*** Opening DATA RECORDS ***
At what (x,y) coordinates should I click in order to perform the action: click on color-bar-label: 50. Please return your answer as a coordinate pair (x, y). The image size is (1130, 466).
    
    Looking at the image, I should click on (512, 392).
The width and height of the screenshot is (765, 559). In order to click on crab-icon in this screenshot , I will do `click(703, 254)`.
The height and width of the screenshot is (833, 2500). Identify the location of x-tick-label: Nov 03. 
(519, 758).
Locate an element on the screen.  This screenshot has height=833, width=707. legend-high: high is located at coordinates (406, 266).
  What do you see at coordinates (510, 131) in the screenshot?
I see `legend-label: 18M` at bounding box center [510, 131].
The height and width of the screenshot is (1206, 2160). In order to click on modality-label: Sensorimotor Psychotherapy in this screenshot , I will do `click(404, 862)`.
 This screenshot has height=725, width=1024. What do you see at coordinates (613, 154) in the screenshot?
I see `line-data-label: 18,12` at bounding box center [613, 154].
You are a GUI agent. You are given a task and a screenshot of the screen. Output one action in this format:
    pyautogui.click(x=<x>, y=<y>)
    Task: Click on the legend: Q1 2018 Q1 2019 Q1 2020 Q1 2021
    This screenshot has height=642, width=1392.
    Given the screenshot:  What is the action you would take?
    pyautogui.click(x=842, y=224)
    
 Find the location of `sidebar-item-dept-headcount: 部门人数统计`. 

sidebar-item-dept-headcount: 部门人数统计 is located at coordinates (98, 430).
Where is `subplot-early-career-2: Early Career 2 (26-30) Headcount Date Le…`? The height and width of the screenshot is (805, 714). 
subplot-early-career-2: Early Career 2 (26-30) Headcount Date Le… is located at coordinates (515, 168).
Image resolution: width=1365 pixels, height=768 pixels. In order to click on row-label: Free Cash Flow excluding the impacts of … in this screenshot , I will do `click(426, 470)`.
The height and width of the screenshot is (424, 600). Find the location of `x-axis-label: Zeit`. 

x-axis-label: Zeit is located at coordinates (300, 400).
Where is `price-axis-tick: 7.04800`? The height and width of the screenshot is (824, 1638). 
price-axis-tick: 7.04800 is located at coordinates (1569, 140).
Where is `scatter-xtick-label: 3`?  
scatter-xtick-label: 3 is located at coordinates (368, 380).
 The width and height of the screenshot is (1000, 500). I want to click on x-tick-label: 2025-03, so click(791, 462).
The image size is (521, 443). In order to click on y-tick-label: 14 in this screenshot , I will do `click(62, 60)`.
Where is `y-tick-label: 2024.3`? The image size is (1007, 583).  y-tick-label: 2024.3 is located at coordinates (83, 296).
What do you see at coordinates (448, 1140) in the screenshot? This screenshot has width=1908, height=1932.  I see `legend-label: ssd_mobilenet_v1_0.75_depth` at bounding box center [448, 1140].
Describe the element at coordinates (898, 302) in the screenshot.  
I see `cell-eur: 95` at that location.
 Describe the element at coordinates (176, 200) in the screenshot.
*** Closing DATA RECORDS ***
## ASSIGNMENT:
Turn every line of the records into a Markdown table with the columns Row and Line, numbering the rows and leaving out blank lines.

## WRITTEN SOLUTION:
| Row | Line |
|---|---|
| 1 | At what (x,y) coordinates should I click in order to perform the action: click on color-bar-label: 50. Please return your answer as a coordinate pair (x, y). The image size is (1130, 466). |
| 2 |     Looking at the image, I should click on (512, 392). |
| 3 | The width and height of the screenshot is (765, 559). In order to click on crab-icon in this screenshot , I will do `click(703, 254)`. |
| 4 | The height and width of the screenshot is (833, 2500). Identify the location of x-tick-label: Nov 03.  |
| 5 | (519, 758). |
| 6 | Locate an element on the screen.  This screenshot has height=833, width=707. legend-high: high is located at coordinates (406, 266). |
| 7 |   What do you see at coordinates (510, 131) in the screenshot? |
| 8 | I see `legend-label: 18M` at bounding box center [510, 131]. |
| 9 | The height and width of the screenshot is (1206, 2160). In order to click on modality-label: Sensorimotor Psychotherapy in this screenshot , I will do `click(404, 862)`. |
| 10 |  This screenshot has height=725, width=1024. What do you see at coordinates (613, 154) in the screenshot? |
| 11 | I see `line-data-label: 18,12` at bounding box center [613, 154]. |
| 12 | You are a GUI agent. You are given a task and a screenshot of the screen. Output one action in this format: |
| 13 |     pyautogui.click(x=<x>, y=<y>) |
| 14 |     Task: Click on the legend: Q1 2018 Q1 2019 Q1 2020 Q1 2021 |
| 15 |     This screenshot has height=642, width=1392. |
| 16 |     Given the screenshot:  What is the action you would take? |
| 17 |     pyautogui.click(x=842, y=224) |
| 18 |  Find the location of `sidebar-item-dept-headcount: 部门人数统计`.  |
| 19 | sidebar-item-dept-headcount: 部门人数统计 is located at coordinates (98, 430). |
| 20 | Where is `subplot-early-career-2: Early Career 2 (26-30) Headcount Date Le…`? The height and width of the screenshot is (805, 714).  |
| 21 | subplot-early-career-2: Early Career 2 (26-30) Headcount Date Le… is located at coordinates (515, 168). |
| 22 | Image resolution: width=1365 pixels, height=768 pixels. In order to click on row-label: Free Cash Flow excluding the impacts of … in this screenshot , I will do `click(426, 470)`. |
| 23 | The height and width of the screenshot is (424, 600). Find the location of `x-axis-label: Zeit`.  |
| 24 | x-axis-label: Zeit is located at coordinates (300, 400). |
| 25 | Where is `price-axis-tick: 7.04800`? The height and width of the screenshot is (824, 1638).  |
| 26 | price-axis-tick: 7.04800 is located at coordinates (1569, 140). |
| 27 | Where is `scatter-xtick-label: 3`?   |
| 28 | scatter-xtick-label: 3 is located at coordinates (368, 380). |
| 29 |  The width and height of the screenshot is (1000, 500). I want to click on x-tick-label: 2025-03, so click(791, 462). |
| 30 | The image size is (521, 443). In order to click on y-tick-label: 14 in this screenshot , I will do `click(62, 60)`. |
| 31 | Where is `y-tick-label: 2024.3`? The image size is (1007, 583).  y-tick-label: 2024.3 is located at coordinates (83, 296). |
| 32 | What do you see at coordinates (448, 1140) in the screenshot? This screenshot has width=1908, height=1932.  I see `legend-label: ssd_mobilenet_v1_0.75_depth` at bounding box center [448, 1140]. |
| 33 | Describe the element at coordinates (898, 302) in the screenshot.   |
| 34 | I see `cell-eur: 95` at that location. |
| 35 |  Describe the element at coordinates (176, 200) in the screenshot. |